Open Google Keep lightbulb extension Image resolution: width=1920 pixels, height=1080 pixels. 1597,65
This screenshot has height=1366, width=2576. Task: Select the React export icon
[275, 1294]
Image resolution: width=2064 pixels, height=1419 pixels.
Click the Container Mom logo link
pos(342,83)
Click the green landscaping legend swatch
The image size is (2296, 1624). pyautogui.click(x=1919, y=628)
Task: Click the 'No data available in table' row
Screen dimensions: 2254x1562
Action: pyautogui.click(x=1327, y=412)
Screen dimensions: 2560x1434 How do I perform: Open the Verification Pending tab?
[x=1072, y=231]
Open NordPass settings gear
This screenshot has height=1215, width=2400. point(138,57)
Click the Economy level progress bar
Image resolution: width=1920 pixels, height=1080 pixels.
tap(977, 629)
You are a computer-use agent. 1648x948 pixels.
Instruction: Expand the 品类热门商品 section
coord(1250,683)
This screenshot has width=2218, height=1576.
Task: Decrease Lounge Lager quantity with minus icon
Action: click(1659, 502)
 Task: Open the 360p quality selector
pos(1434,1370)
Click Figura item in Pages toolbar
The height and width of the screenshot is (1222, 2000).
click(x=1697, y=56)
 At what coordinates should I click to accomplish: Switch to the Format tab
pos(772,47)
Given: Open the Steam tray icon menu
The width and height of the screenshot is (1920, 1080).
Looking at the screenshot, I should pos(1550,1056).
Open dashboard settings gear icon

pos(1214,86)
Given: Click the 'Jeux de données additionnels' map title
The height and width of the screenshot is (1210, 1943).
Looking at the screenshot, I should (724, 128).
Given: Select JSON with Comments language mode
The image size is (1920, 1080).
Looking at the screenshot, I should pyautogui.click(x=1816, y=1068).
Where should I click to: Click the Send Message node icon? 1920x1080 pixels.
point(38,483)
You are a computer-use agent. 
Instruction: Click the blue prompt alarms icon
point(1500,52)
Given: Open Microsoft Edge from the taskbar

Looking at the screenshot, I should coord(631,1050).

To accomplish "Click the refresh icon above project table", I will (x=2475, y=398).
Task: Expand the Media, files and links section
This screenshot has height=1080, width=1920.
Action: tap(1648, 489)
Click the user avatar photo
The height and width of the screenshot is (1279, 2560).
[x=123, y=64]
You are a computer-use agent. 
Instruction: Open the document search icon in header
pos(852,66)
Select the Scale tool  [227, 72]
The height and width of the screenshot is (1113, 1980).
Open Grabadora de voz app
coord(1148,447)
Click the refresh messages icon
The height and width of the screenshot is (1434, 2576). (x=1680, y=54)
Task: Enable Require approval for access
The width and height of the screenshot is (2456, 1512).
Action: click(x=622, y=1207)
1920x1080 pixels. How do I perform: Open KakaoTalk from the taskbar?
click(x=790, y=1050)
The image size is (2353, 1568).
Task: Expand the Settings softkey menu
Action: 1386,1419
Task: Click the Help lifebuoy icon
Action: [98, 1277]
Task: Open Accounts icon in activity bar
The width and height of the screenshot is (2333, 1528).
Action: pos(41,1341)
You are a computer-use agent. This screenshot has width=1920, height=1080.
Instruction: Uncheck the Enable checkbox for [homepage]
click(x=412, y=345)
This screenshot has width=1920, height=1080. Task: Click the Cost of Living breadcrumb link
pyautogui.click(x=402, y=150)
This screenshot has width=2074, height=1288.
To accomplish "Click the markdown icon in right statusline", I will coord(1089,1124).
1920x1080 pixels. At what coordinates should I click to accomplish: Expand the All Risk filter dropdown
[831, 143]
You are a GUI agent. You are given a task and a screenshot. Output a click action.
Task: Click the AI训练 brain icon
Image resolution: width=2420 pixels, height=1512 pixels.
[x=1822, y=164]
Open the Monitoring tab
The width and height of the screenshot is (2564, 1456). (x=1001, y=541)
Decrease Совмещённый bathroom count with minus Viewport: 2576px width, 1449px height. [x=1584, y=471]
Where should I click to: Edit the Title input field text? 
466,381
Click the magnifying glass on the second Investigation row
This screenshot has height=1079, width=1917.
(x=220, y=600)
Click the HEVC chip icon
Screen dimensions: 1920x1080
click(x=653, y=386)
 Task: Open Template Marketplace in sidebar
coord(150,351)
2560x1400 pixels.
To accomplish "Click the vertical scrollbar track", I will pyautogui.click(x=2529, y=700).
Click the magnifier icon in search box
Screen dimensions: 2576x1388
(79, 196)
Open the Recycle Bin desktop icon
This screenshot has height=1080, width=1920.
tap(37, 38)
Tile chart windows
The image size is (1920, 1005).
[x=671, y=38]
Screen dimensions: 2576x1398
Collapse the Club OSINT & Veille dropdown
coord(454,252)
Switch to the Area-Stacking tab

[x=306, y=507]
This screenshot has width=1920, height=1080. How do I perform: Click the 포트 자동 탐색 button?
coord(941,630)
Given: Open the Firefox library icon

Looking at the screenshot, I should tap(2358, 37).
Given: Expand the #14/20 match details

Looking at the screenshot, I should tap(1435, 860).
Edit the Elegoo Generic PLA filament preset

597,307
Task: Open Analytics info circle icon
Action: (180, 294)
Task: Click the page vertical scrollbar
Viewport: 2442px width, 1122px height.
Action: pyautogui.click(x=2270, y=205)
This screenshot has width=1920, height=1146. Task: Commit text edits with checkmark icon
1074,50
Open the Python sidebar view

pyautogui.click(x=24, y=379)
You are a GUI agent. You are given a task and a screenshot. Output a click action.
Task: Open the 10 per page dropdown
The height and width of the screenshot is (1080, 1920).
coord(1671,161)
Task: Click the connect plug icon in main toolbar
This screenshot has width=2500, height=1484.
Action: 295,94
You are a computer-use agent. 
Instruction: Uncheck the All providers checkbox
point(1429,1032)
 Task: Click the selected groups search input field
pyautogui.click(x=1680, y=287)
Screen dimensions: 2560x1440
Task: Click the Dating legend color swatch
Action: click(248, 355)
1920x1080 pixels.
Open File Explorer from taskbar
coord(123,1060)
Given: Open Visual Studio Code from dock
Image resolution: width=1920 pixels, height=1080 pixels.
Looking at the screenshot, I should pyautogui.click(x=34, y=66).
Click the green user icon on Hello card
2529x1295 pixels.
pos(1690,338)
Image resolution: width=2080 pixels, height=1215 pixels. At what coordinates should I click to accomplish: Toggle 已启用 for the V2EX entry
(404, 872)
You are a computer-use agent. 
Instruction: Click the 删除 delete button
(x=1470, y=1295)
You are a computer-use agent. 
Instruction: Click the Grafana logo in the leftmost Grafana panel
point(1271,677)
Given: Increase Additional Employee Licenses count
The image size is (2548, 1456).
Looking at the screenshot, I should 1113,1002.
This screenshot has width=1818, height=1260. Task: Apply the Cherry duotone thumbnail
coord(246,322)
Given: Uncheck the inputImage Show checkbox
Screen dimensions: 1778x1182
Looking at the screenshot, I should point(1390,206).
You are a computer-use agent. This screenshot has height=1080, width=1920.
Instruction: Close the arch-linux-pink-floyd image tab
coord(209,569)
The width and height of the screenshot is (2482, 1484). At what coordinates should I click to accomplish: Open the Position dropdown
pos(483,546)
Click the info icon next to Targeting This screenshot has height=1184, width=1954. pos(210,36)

•••••

Exercise directions: Provide a faithful, complete copy of the entries above.

Output of the exercise:
Open Google Keep lightbulb extension Image resolution: width=1920 pixels, height=1080 pixels. 1597,65
This screenshot has height=1366, width=2576. Task: Select the React export icon
[275, 1294]
Image resolution: width=2064 pixels, height=1419 pixels.
Click the Container Mom logo link
pos(342,83)
Click the green landscaping legend swatch
The image size is (2296, 1624). pyautogui.click(x=1919, y=628)
Task: Click the 'No data available in table' row
Screen dimensions: 2254x1562
Action: pyautogui.click(x=1327, y=412)
Screen dimensions: 2560x1434 How do I perform: Open the Verification Pending tab?
[x=1072, y=231]
Open NordPass settings gear
This screenshot has height=1215, width=2400. point(138,57)
Click the Economy level progress bar
Image resolution: width=1920 pixels, height=1080 pixels.
tap(977, 629)
You are a computer-use agent. 1648x948 pixels.
Instruction: Expand the 品类热门商品 section
coord(1250,683)
This screenshot has width=2218, height=1576.
Task: Decrease Lounge Lager quantity with minus icon
Action: click(1659, 502)
 Task: Open the 360p quality selector
pos(1434,1370)
Click Figura item in Pages toolbar
The height and width of the screenshot is (1222, 2000).
click(x=1697, y=56)
 At what coordinates should I click to accomplish: Switch to the Format tab
pos(772,47)
Given: Open the Steam tray icon menu
The width and height of the screenshot is (1920, 1080).
Looking at the screenshot, I should pos(1550,1056).
Open dashboard settings gear icon

pos(1214,86)
Given: Click the 'Jeux de données additionnels' map title
The height and width of the screenshot is (1210, 1943).
Looking at the screenshot, I should (724, 128).
Given: Select JSON with Comments language mode
The image size is (1920, 1080).
Looking at the screenshot, I should pyautogui.click(x=1816, y=1068).
Where should I click to: Click the Send Message node icon? 1920x1080 pixels.
point(38,483)
You are a computer-use agent. 
Instruction: Click the blue prompt alarms icon
point(1500,52)
Given: Open Microsoft Edge from the taskbar

Looking at the screenshot, I should coord(631,1050).

To accomplish "Click the refresh icon above project table", I will (x=2475, y=398).
Task: Expand the Media, files and links section
This screenshot has height=1080, width=1920.
Action: tap(1648, 489)
Click the user avatar photo
The height and width of the screenshot is (1279, 2560).
[x=123, y=64]
You are a computer-use agent. 
Instruction: Open the document search icon in header
pos(852,66)
Select the Scale tool  [227, 72]
The height and width of the screenshot is (1113, 1980).
Open Grabadora de voz app
coord(1148,447)
Click the refresh messages icon
The height and width of the screenshot is (1434, 2576). (x=1680, y=54)
Task: Enable Require approval for access
The width and height of the screenshot is (2456, 1512).
Action: click(x=622, y=1207)
1920x1080 pixels. How do I perform: Open KakaoTalk from the taskbar?
click(x=790, y=1050)
The image size is (2353, 1568).
Task: Expand the Settings softkey menu
Action: 1386,1419
Task: Click the Help lifebuoy icon
Action: [98, 1277]
Task: Open Accounts icon in activity bar
The width and height of the screenshot is (2333, 1528).
Action: pos(41,1341)
You are a computer-use agent. This screenshot has width=1920, height=1080.
Instruction: Uncheck the Enable checkbox for [homepage]
click(x=412, y=345)
This screenshot has width=1920, height=1080. Task: Click the Cost of Living breadcrumb link
pyautogui.click(x=402, y=150)
This screenshot has width=2074, height=1288.
To accomplish "Click the markdown icon in right statusline", I will coord(1089,1124).
1920x1080 pixels. At what coordinates should I click to accomplish: Expand the All Risk filter dropdown
[831, 143]
You are a GUI agent. You are given a task and a screenshot. Output a click action.
Task: Click the AI训练 brain icon
Image resolution: width=2420 pixels, height=1512 pixels.
[x=1822, y=164]
Open the Monitoring tab
The width and height of the screenshot is (2564, 1456). (x=1001, y=541)
Decrease Совмещённый bathroom count with minus Viewport: 2576px width, 1449px height. [x=1584, y=471]
Where should I click to: Edit the Title input field text? 
466,381
Click the magnifying glass on the second Investigation row
This screenshot has height=1079, width=1917.
(x=220, y=600)
Click the HEVC chip icon
Screen dimensions: 1920x1080
click(x=653, y=386)
 Task: Open Template Marketplace in sidebar
coord(150,351)
2560x1400 pixels.
To accomplish "Click the vertical scrollbar track", I will pyautogui.click(x=2529, y=700).
Click the magnifier icon in search box
Screen dimensions: 2576x1388
(79, 196)
Open the Recycle Bin desktop icon
This screenshot has height=1080, width=1920.
tap(37, 38)
Tile chart windows
The image size is (1920, 1005).
[x=671, y=38]
Screen dimensions: 2576x1398
Collapse the Club OSINT & Veille dropdown
coord(454,252)
Switch to the Area-Stacking tab

[x=306, y=507]
This screenshot has width=1920, height=1080. How do I perform: Click the 포트 자동 탐색 button?
coord(941,630)
Given: Open the Firefox library icon

Looking at the screenshot, I should tap(2358, 37).
Given: Expand the #14/20 match details

Looking at the screenshot, I should tap(1435, 860).
Edit the Elegoo Generic PLA filament preset

597,307
Task: Open Analytics info circle icon
Action: (180, 294)
Task: Click the page vertical scrollbar
Viewport: 2442px width, 1122px height.
Action: pyautogui.click(x=2270, y=205)
This screenshot has width=1920, height=1146. Task: Commit text edits with checkmark icon
1074,50
Open the Python sidebar view

pyautogui.click(x=24, y=379)
You are a GUI agent. You are given a task and a screenshot. Output a click action.
Task: Open the 10 per page dropdown
The height and width of the screenshot is (1080, 1920).
coord(1671,161)
Task: Click the connect plug icon in main toolbar
This screenshot has width=2500, height=1484.
Action: 295,94
You are a computer-use agent. 
Instruction: Uncheck the All providers checkbox
point(1429,1032)
 Task: Click the selected groups search input field
pyautogui.click(x=1680, y=287)
Screen dimensions: 2560x1440
Task: Click the Dating legend color swatch
Action: click(248, 355)
1920x1080 pixels.
Open File Explorer from taskbar
coord(123,1060)
Given: Open Visual Studio Code from dock
Image resolution: width=1920 pixels, height=1080 pixels.
Looking at the screenshot, I should pyautogui.click(x=34, y=66).
Click the green user icon on Hello card
2529x1295 pixels.
pos(1690,338)
Image resolution: width=2080 pixels, height=1215 pixels. At what coordinates should I click to accomplish: Toggle 已启用 for the V2EX entry
(404, 872)
You are a computer-use agent. 
Instruction: Click the 删除 delete button
(x=1470, y=1295)
You are a computer-use agent. 
Instruction: Click the Grafana logo in the leftmost Grafana panel
point(1271,677)
Given: Increase Additional Employee Licenses count
The image size is (2548, 1456).
Looking at the screenshot, I should 1113,1002.
This screenshot has width=1818, height=1260. Task: Apply the Cherry duotone thumbnail
coord(246,322)
Given: Uncheck the inputImage Show checkbox
Screen dimensions: 1778x1182
Looking at the screenshot, I should point(1390,206).
You are a computer-use agent. This screenshot has height=1080, width=1920.
Instruction: Close the arch-linux-pink-floyd image tab
coord(209,569)
The width and height of the screenshot is (2482, 1484). At what coordinates should I click to accomplish: Open the Position dropdown
pos(483,546)
Click the info icon next to Targeting This screenshot has height=1184, width=1954. pos(210,36)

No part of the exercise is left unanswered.